There are several possible explanations for our finding that a reduction in TCD microembolic signals in the off-pump surgery group was not associated with a reduction in the frequency of POCD compared with the on-pump group. First, the TCD ultrasonography as used in our study does not distinguish gaseous emboli from solid microemboli. It is proposed that the quality, but not the number of microemboli, might have a more profound effect on clinical neurological outcomes.1 Second, the location of microembolization in the brain may be more important in determining brain consequences of cerebral embolization.39 Third, in addition to cerebral microemboli, other factors may also contribute to the development of POCD, including existing cerebral vascular disease and other patient and surgery-related factors.40 Therefore, POCD after CABG does not seem to be specific to the use of CPB. In fact, the longitudinal studies by Selnes et al.41–43 found that the rate of cognitive decline in patients having CABG surgery with CPB was not different 1, 3, and 6 yr postoperatively compared with a similar group of patients with documented coronary artery disease undergoing medical management. In another recent study, van Dijk et al.44 reported that patients’ cognitive outcomes 5 yr after CABG surgery were found to be similar to that from control subjects who did not have coronary artery disease. Our findings that POCD was more common in patients undergoing CABG surgery with or without CPB compared with controls are consistent with these previous results. Together the data suggest that age-associated cardiovascular disease rather than CABG surgery per se seems to be a more important factor determining cognitive decline across time.

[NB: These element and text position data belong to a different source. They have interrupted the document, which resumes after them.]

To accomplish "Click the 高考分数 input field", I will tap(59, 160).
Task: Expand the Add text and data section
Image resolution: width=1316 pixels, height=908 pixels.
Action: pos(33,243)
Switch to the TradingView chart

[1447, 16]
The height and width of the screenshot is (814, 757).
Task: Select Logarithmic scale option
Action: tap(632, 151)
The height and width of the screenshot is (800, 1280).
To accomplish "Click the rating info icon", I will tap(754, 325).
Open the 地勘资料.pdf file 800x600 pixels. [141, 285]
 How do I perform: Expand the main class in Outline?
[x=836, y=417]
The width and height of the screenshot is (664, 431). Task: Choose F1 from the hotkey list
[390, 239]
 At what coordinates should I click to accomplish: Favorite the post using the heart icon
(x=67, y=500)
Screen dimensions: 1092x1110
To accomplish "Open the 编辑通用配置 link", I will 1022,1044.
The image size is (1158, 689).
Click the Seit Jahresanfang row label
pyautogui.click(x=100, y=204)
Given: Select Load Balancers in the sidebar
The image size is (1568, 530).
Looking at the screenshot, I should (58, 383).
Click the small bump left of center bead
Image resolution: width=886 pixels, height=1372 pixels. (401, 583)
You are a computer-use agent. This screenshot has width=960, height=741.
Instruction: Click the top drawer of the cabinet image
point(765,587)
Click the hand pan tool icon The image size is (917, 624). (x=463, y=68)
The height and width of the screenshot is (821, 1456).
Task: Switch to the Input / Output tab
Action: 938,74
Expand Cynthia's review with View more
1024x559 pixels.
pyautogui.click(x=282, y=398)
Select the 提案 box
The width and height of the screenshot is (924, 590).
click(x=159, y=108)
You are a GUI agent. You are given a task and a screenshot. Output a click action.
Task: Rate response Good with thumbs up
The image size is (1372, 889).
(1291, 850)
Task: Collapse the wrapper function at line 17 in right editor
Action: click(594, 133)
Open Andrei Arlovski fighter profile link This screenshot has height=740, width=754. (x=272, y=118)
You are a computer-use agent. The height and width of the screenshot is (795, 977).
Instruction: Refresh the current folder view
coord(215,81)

A unique aspect of this study was that it was performed in an exclusively Chinese population. Differences in the frequency and distribution of cerebral and coronary atherosclerosis have been recognized between Chinese and Caucasian populations (i.e., coronary artery lesions tend to be less severe, whereas intracranial cerebral artery lesions tend to be more severe in Chinese compared with Caucasian populations).14,15,45,46 The presence of intracranial artery disease was associated with increased risk of central nervous system complications after CABG surgery.47,48 Despite the above differences, the current finding that CPB does not influence the frequency of POCD seems to be a universal phenomenon in both Asian and Caucasian populations.12,13,33,34

Our study has several limitations. First, we used a nonrandomized study design that could have led to bias in the patients’ risk for POCD between the two surgical approaches. Although patients undergoing on-pump and off-pump surgery had similar baseline demographic characteristics, there was a difference in baseline trail making test result (the on-pump patients did worse than the off-pump patients). Second, we did not attempt to control the techniques of individual surgeons. Hammon et al.49 found that surgical technique was also an important determinant of POCD after CABG. Third, the rate of follow-up 3 mo after surgery was low (74.4%) in our study. Analysis showed that patients who did not complete 3-mo follow-up were younger and, therefore, at less risk for POCD.3,9 Thus, the incidence of POCD 3 mo after surgery might be overestimated in our study. Fourth, the study sample size was relatively small. Using the incidence of POCD reported in this study, we calculated that a sample size of 1600 patients would be needed to provide 80% power to exclude the influence of CPB on the risk of POCD after CABG surgery.

In conclusion, the results of our study suggest that avoidance of CPB during CABG surgery significantly decreased the number of intraoperative cerebral microemboli but did not decrease the incidence of cognitive dysfunction at either 1 wk or 3 mo after surgery. Neither CPB nor cerebral microemboli was independently associated with the risk of POCD.